Two years ago, I acquired "Inside the C++ Object Model" by Stanley Lippman. The book is a little dated (it was published in 1996), but it remains fairly relevant nonetheless. Back in 2009, the book was more than a little beyond my ability to take in, but I have since then have had much experience with C++ and many of its bizarre features: Multiple inheritance, virtual base classes, pointers-to-member-functions, etc. Thoroughly exhausted with abstract mathematics (at least for a few days), I found myself wanting something a bit more concrete and decided to try my hand reading the book once more.

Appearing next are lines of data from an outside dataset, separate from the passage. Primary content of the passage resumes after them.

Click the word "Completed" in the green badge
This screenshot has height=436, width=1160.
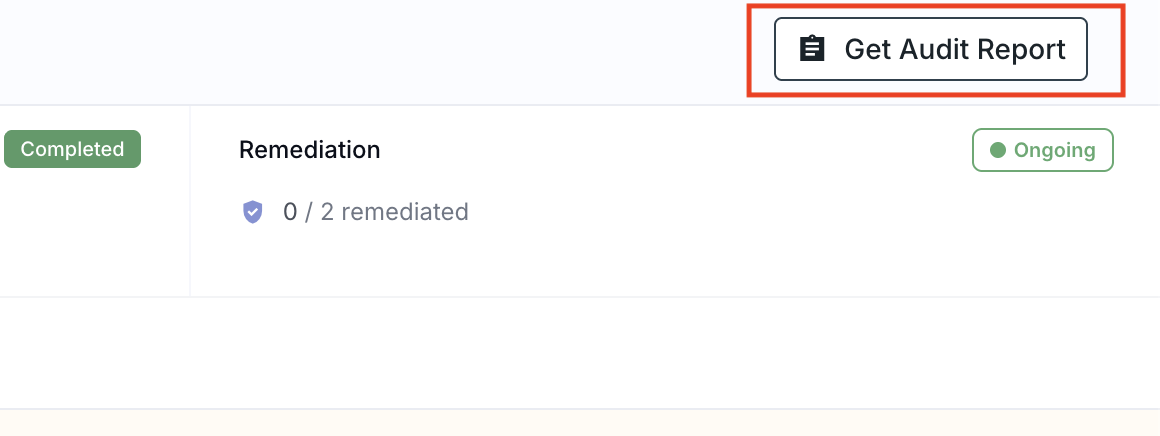tap(72, 150)
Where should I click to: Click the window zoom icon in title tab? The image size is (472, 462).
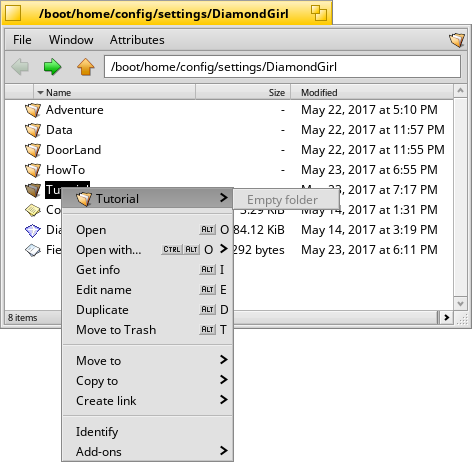click(x=319, y=13)
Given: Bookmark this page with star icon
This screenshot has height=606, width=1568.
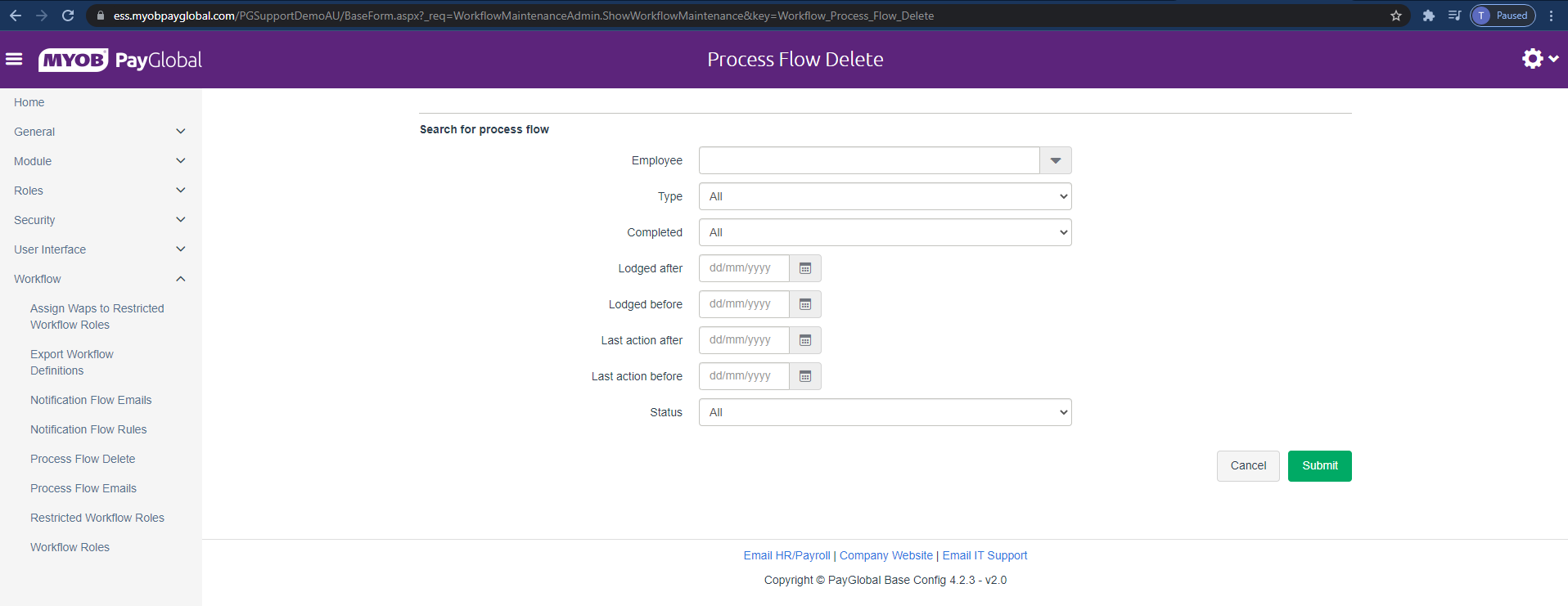Looking at the screenshot, I should pyautogui.click(x=1396, y=16).

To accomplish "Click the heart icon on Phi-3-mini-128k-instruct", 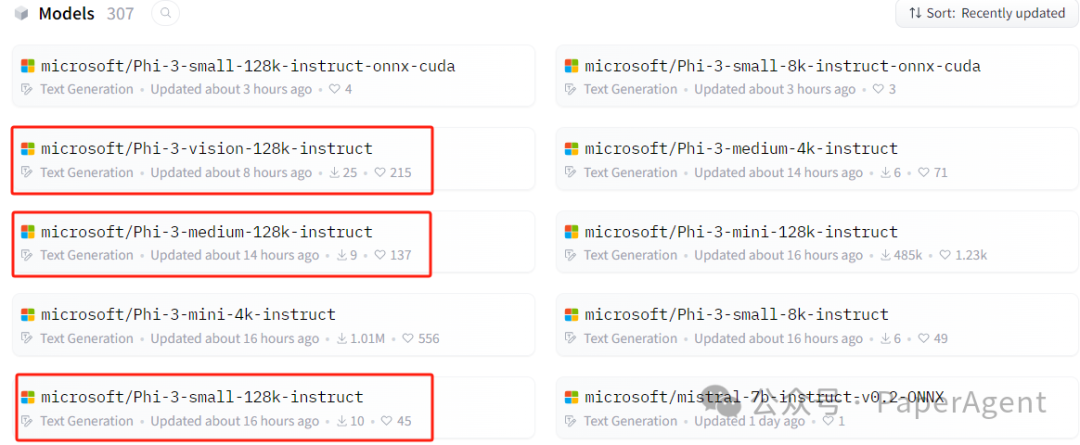I will point(944,256).
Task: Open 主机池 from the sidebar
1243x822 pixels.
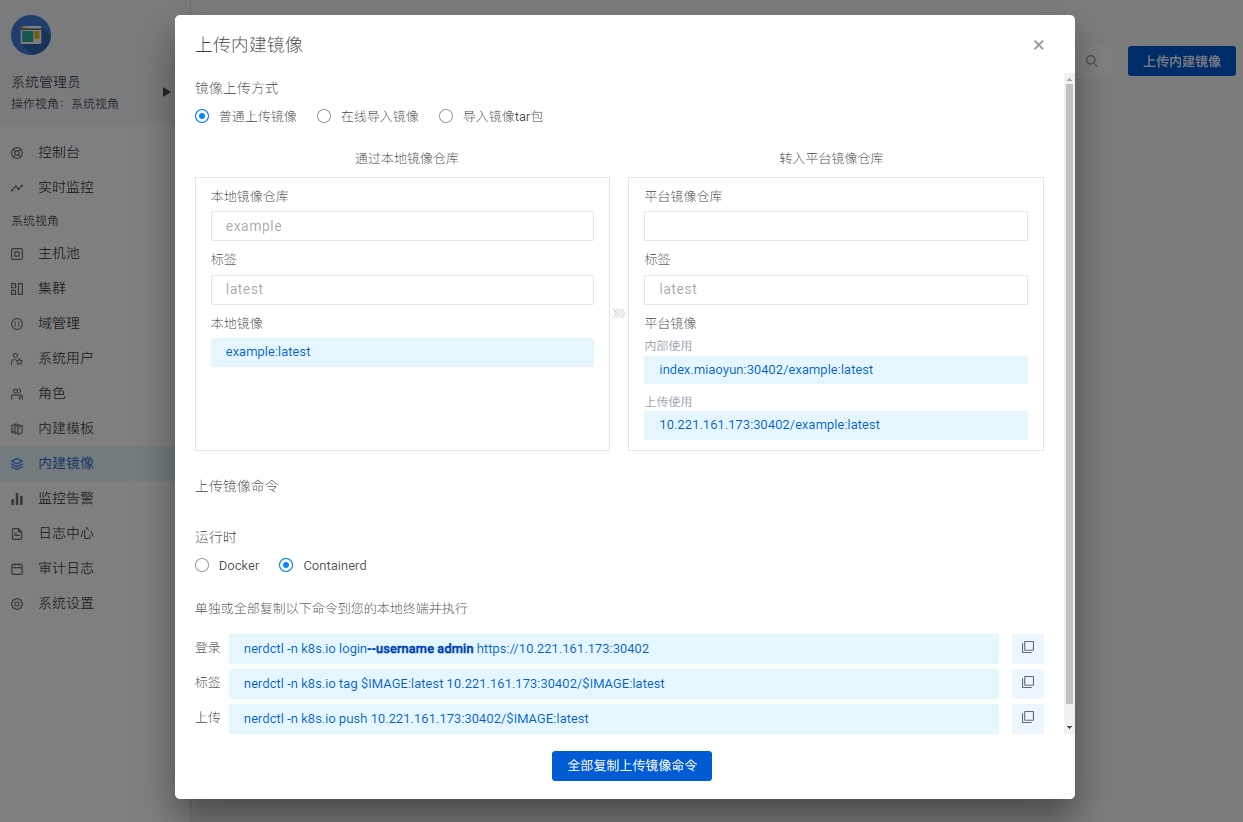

I have so far read only through the first chapter out of seven, but it has certainly been a pleasure. The book elucidates the truth behind several misconceptions about C++ and is ruthlessly, but necessarily, precise in its description of C++'s memory model for object-oriented programming. Lippman even takes the time to discuss the pros and cons behind alternative memory models which could achieve similar goals, and rationalizes why C++'s model is the way that it is.

C++ is something of an anomaly as a programming language. It's a systems language (yes it is, Steven!). It's an object-oriented language. It's a high-level language. It's a low-level language. It's procedural. It's generic. Hell, thanks to template-metaprogramming, it can even be functional! And yet every one of these adjectives comes with a caveat.

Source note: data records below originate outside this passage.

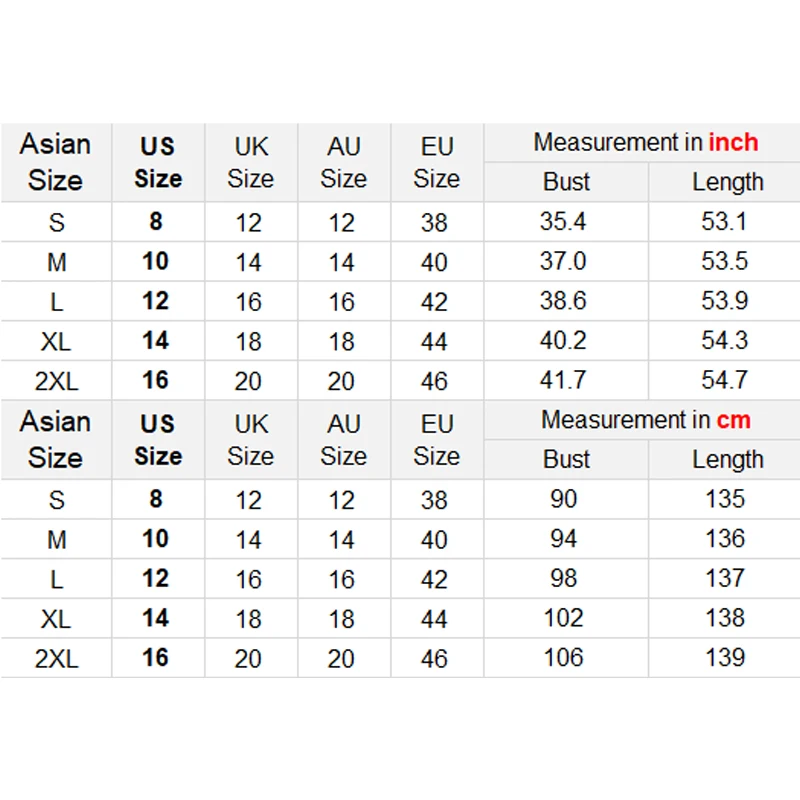Select the 35.4 bust measurement cell
This screenshot has width=800, height=800.
(x=563, y=221)
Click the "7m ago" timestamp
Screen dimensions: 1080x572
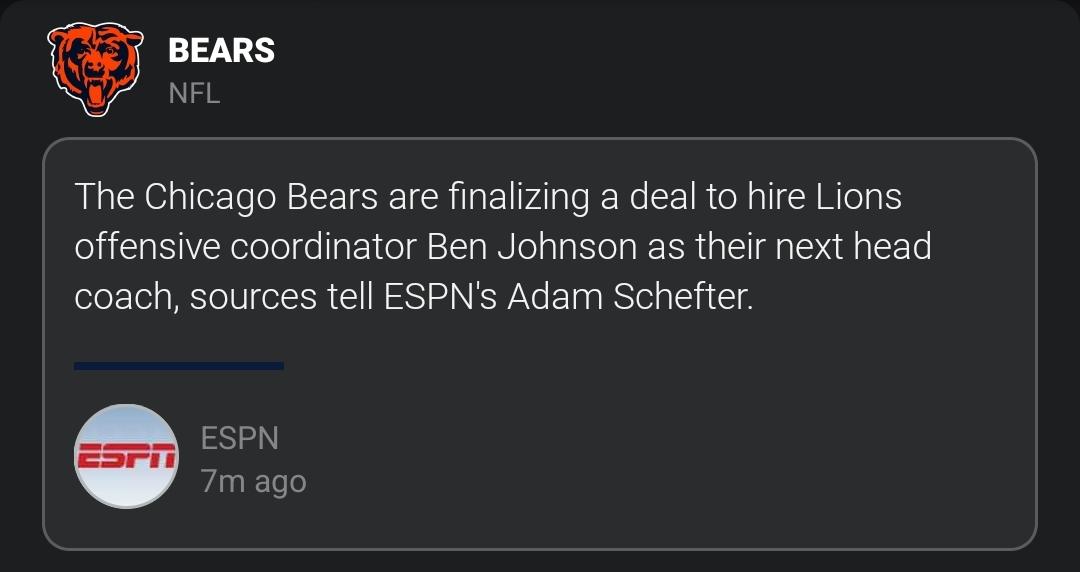253,482
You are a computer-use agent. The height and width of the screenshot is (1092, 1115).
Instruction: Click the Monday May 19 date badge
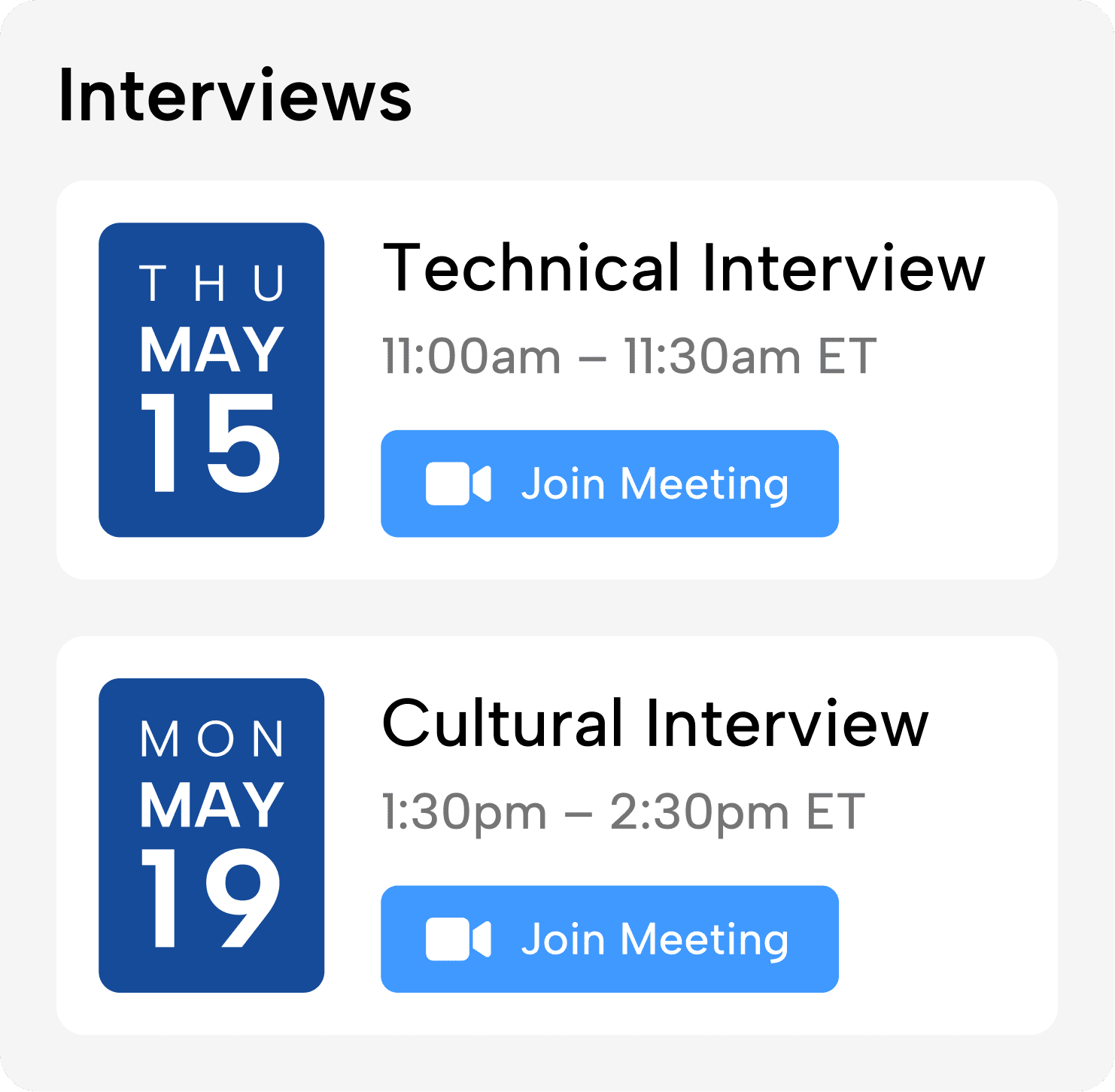coord(211,836)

   It's a systems language...but it usually winds up calling lower level C code in practice.
   It's object-oriented...but it doesn't have to be.
   It's high-level...but you could write an operating system in it.
   It's low-level...but you could write a video game engine in it.
   It's procedural...but you can have full classes and inheritance.
   It's generic...yeah, sort of. But really you're just instantiating concrete functions and classes.
   It's functional...I guess, but only as a sublanguage of a procedural language.

But most of all...

   It's fast and memory-efficient...but only if you understand how your code is compiled.

C++'s reputation for being bulky, slow, bloated, and convoluted derives primarily from an abundance of users not willing to take the time to understand how it works "under the covers". Virtual tables. Template instantiations. What is done at compile time. What is done at runtime. The biggest favor that an aspiring C++ developer can do for himself is to learn how C++ handles classes and inheritance.

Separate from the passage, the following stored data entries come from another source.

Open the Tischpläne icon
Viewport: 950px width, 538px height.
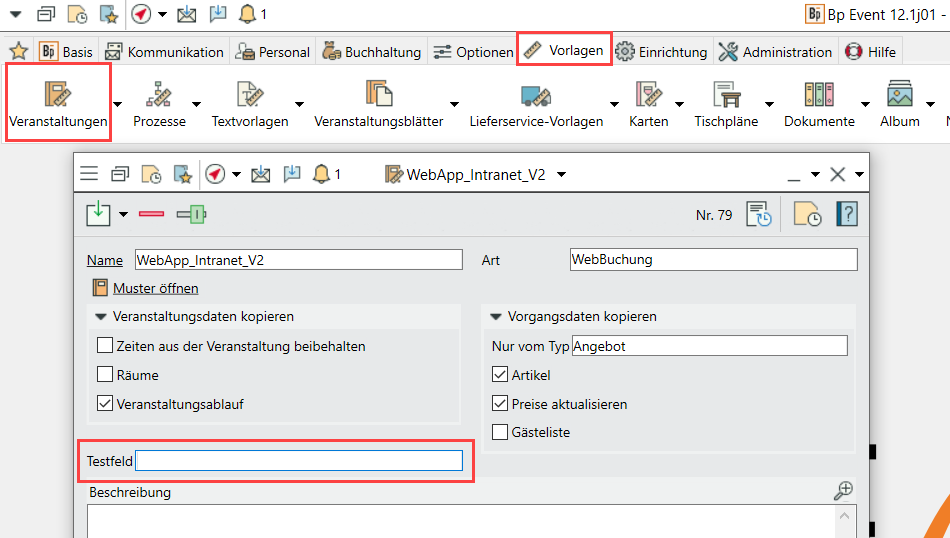726,96
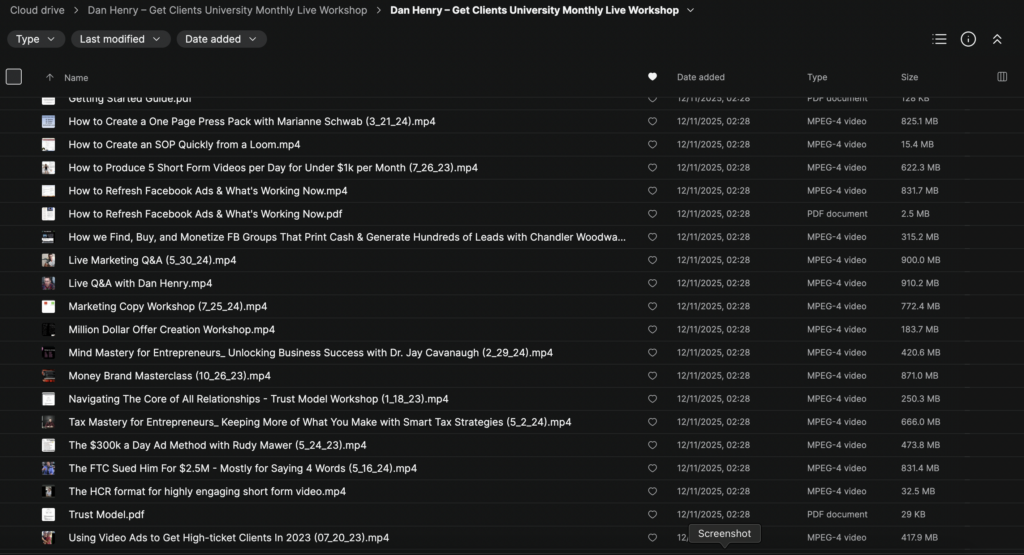Viewport: 1024px width, 555px height.
Task: Expand the current folder breadcrumb chevron
Action: click(x=691, y=11)
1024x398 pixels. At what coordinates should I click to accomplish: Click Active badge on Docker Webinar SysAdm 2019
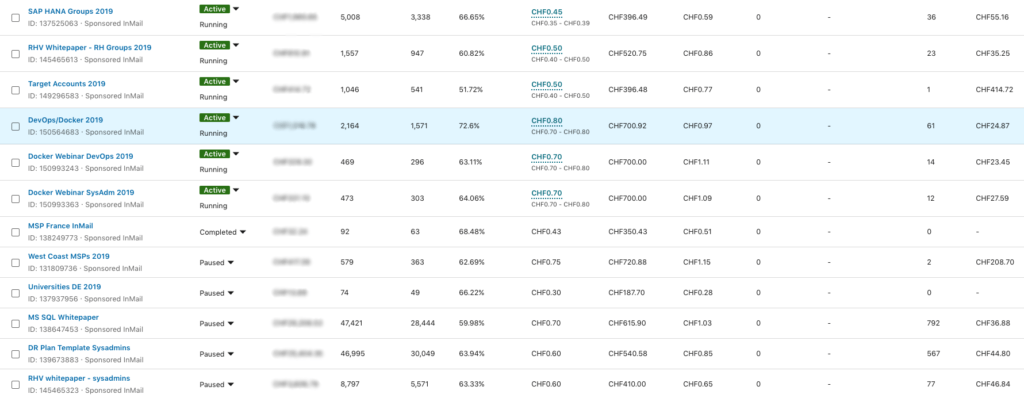pyautogui.click(x=214, y=191)

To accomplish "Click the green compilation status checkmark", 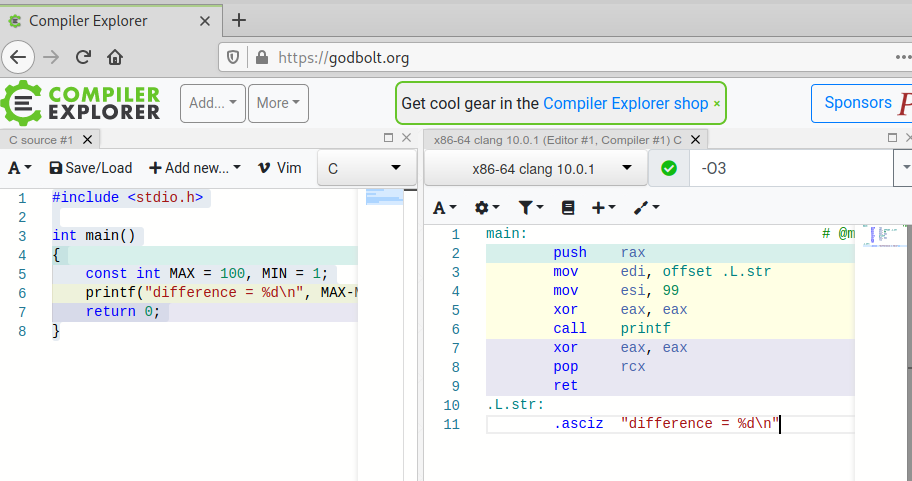I will tap(669, 168).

For those looking to obtain a deeper understanding of how C++ handles object-oriented programming, I have provided below a list of good questions to begin with. Don't be afraid to look them up online, but be sure to, where applicable, test out what you learn in your favorite IDE (read: Visual Studio) as well!

How is an object laid out in memory?
How is ordinary inheritance implemented?
What is the effect of qualifying inheritance with an access modifier, and why is this desirable?
What is a virtual function and how are they handled in memory?
What is a pure virtual function?
How are abstract classes implemented in C++?
Why are virtual destructors essential?
When is multiple inheritance appropriate (if ever)?
How is the diamond problem solved in C++?
What consequences does all of this yield on the layout of code in memory?
Why should one avoid virtual functions and inheritance when possible?
How can one obtain a function pointer to a member function of a class?
Why is a function pointer to a member function different from an ordinary function pointer?
How are static data members and class functions stored differently than member data/functions?
How is the const property of constant data typically guaranteed by the compiler?
How does the struct keyword differ in C++ from its usage in C?
What is the difference between using class and struct to declare an abstract data type?

That ought to be a good start. Write some toy classes, play around, and Google your heart out...Let me know if you've got any questions!